- WHAT YOU NEED TO DO:
Report back every line from the entries below in which the word "Cancel" occurs.

▼

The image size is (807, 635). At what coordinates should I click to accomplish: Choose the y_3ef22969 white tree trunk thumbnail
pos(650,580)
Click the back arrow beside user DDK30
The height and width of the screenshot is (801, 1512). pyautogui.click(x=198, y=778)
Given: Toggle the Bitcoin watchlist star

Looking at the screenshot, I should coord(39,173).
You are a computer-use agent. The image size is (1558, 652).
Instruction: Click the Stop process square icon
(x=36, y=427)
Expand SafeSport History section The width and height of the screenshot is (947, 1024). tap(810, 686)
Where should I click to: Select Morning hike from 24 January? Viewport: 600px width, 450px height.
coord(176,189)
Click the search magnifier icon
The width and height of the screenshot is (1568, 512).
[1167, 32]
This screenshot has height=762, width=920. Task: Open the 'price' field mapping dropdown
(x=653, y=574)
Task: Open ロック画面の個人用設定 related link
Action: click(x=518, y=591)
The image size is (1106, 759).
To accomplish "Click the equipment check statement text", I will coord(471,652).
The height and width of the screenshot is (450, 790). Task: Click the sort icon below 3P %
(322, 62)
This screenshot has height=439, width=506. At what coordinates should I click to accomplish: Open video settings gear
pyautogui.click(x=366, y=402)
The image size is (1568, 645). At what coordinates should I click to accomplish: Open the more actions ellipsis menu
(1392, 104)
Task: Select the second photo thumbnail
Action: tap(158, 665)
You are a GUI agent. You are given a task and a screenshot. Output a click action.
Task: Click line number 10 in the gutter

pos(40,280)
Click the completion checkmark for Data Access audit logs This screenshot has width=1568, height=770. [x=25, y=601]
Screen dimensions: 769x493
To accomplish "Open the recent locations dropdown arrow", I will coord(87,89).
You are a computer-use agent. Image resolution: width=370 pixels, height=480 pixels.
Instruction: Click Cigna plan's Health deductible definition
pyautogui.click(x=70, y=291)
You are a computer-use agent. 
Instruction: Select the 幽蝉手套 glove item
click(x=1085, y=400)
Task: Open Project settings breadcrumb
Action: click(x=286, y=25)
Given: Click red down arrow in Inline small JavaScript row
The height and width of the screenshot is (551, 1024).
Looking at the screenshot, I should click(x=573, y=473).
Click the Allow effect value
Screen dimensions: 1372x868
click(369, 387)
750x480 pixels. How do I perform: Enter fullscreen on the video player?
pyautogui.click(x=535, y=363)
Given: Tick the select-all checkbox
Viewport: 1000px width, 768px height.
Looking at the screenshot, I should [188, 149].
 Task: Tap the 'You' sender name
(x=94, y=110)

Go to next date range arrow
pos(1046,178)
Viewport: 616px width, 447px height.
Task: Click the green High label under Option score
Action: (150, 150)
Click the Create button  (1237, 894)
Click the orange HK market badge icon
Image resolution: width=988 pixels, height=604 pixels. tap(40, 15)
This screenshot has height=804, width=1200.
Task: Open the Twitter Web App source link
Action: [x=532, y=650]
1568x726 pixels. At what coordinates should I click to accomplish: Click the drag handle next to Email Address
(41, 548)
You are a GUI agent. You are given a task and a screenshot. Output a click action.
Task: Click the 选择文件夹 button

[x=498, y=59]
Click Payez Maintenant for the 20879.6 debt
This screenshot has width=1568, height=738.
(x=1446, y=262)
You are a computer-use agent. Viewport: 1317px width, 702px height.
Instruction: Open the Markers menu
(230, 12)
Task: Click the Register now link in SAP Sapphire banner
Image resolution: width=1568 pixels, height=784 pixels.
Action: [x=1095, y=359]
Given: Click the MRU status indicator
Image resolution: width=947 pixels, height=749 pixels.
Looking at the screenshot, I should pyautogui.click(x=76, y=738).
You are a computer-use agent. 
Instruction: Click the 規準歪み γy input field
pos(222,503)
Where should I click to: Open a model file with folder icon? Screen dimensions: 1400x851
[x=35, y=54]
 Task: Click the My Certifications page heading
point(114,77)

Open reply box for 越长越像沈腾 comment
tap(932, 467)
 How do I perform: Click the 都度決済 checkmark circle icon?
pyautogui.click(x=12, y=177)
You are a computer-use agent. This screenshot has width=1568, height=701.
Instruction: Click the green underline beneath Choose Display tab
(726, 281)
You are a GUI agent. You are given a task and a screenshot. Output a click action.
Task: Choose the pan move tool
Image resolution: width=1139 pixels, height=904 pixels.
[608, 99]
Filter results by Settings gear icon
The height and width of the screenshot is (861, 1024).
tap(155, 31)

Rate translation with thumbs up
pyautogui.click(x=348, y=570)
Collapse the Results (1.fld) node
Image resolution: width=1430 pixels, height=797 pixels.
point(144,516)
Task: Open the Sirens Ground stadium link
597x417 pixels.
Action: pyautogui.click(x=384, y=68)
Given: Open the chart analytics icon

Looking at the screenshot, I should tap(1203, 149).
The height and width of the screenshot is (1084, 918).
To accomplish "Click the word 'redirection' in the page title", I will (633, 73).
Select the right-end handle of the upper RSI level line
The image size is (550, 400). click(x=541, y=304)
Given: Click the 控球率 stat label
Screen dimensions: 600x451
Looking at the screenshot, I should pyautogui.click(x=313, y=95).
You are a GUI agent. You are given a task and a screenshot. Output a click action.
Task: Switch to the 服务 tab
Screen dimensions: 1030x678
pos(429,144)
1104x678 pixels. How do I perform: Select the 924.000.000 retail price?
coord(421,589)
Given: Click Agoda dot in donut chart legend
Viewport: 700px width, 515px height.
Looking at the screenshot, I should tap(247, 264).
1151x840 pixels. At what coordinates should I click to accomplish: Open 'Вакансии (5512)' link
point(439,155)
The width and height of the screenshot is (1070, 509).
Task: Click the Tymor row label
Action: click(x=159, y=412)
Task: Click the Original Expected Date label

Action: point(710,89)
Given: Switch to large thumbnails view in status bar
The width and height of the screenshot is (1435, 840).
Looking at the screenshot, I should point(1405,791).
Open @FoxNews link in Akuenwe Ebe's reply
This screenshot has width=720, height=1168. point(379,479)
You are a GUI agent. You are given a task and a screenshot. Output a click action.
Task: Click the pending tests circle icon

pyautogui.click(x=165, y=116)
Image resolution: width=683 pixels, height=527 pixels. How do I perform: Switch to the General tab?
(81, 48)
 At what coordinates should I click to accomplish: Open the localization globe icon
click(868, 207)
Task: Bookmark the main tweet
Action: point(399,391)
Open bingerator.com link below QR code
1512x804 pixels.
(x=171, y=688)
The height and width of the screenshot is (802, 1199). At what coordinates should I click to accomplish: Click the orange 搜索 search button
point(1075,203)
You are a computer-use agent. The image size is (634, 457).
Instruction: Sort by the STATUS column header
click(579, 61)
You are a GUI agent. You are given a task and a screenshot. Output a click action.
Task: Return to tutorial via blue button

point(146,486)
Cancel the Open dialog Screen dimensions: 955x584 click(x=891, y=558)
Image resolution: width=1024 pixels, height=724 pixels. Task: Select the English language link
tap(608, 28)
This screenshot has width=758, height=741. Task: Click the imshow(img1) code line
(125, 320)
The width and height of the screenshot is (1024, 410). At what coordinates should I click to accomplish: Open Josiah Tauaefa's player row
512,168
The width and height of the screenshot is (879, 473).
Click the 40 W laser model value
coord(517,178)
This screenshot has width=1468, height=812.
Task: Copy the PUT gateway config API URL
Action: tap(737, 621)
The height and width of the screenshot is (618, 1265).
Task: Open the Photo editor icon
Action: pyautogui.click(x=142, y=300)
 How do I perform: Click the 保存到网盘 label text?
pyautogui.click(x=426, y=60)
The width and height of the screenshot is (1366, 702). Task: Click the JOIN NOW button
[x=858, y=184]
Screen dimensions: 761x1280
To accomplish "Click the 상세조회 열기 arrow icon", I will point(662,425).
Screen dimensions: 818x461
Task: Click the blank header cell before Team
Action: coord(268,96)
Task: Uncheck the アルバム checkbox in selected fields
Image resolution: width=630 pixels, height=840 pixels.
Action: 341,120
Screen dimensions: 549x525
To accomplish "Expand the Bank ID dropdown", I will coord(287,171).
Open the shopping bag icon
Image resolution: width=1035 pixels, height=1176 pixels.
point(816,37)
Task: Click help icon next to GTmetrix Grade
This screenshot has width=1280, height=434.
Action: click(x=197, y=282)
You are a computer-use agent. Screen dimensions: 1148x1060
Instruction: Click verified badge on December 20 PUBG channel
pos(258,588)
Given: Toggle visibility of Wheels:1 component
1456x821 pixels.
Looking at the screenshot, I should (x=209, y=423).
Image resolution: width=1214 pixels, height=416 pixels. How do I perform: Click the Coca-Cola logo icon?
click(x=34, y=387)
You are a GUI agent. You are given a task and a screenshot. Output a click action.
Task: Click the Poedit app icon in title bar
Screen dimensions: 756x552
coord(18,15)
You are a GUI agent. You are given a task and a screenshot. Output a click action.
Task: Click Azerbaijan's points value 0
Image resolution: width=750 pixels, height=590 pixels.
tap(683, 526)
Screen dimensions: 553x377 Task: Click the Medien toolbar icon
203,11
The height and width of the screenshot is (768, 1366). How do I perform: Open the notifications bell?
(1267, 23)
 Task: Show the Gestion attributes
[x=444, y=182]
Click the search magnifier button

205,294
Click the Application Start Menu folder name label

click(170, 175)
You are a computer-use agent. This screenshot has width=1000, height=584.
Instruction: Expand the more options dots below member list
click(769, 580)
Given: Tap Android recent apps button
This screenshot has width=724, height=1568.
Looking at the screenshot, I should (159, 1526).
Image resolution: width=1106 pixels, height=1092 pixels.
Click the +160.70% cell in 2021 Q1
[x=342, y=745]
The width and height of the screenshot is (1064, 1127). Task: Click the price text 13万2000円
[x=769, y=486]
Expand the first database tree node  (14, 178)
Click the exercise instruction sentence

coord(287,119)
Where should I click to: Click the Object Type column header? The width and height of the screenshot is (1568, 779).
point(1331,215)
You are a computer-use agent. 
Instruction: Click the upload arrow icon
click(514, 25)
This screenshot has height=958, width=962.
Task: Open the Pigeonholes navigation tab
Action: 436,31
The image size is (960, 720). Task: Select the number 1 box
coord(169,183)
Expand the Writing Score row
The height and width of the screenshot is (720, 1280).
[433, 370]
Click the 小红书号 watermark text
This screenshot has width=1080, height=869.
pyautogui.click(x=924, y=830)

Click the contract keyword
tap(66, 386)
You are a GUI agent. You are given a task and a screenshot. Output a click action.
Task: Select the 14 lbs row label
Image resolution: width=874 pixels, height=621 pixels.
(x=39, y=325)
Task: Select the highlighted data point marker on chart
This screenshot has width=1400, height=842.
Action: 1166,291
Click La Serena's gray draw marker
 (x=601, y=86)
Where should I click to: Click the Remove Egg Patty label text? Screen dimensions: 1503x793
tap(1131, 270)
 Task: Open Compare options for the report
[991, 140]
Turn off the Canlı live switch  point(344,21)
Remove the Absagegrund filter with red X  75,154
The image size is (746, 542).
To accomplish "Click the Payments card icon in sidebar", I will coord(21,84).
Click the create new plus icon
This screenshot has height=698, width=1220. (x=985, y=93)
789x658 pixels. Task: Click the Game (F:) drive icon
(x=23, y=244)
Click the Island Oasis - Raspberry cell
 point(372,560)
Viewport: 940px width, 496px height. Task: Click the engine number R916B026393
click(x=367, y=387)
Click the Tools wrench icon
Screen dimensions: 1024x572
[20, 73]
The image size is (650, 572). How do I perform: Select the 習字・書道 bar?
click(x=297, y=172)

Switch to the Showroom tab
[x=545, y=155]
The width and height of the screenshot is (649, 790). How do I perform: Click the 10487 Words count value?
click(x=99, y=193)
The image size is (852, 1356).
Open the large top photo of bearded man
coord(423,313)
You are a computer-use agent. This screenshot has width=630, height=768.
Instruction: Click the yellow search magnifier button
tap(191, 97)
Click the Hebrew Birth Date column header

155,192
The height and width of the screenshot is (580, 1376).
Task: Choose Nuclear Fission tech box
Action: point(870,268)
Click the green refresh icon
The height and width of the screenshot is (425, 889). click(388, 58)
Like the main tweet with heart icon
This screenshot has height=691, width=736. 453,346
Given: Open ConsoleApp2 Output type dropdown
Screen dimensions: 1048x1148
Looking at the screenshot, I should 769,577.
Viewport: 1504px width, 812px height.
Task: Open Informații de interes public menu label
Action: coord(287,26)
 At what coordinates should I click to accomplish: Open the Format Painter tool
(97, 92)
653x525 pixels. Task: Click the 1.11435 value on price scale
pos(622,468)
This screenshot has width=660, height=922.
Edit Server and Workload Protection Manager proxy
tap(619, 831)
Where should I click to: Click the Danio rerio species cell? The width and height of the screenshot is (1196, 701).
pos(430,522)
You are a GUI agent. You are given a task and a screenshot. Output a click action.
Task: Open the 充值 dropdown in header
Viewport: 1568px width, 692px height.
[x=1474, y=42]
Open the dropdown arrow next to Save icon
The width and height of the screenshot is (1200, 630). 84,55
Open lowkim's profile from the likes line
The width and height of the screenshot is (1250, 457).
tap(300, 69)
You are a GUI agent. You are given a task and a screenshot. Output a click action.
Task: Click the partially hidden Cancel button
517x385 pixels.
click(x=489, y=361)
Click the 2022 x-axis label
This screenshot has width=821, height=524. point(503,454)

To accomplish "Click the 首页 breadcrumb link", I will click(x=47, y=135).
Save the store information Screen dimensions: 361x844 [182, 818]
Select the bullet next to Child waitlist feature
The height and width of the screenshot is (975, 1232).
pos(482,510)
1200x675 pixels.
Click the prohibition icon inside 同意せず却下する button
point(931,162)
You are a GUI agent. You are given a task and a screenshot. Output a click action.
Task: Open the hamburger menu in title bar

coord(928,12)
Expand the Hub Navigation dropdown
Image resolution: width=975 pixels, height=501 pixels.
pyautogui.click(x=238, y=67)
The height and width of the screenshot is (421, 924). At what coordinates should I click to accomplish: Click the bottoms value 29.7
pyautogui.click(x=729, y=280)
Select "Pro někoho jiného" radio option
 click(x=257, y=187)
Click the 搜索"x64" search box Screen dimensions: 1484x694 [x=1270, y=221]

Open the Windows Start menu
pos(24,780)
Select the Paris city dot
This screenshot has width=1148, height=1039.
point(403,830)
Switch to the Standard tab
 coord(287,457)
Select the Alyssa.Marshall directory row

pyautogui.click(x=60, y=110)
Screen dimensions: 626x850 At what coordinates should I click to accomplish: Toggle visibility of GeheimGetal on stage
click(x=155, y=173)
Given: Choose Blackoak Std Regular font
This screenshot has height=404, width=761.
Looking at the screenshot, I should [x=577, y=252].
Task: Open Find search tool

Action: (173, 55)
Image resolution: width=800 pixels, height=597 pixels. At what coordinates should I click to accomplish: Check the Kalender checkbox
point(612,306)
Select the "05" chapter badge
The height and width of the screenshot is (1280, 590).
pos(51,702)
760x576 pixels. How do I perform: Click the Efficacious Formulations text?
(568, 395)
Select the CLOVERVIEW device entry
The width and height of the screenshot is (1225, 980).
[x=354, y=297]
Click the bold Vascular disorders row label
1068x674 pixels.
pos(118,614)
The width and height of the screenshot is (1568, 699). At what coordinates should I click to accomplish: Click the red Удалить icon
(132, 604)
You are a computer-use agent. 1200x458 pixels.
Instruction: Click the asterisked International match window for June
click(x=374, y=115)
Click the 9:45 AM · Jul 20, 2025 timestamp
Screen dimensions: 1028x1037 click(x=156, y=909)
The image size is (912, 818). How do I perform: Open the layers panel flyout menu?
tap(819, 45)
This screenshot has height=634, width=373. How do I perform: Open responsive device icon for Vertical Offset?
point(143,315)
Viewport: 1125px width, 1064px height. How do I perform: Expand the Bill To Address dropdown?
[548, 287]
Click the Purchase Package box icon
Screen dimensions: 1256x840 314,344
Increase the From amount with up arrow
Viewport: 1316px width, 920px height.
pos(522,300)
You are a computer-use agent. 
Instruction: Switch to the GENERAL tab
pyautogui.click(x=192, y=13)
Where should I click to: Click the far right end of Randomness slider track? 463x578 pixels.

▲

- TASK RESULT:
Cancel the Open dialog Screen dimensions: 955x584 click(x=891, y=558)
Task: Click the partially hidden Cancel button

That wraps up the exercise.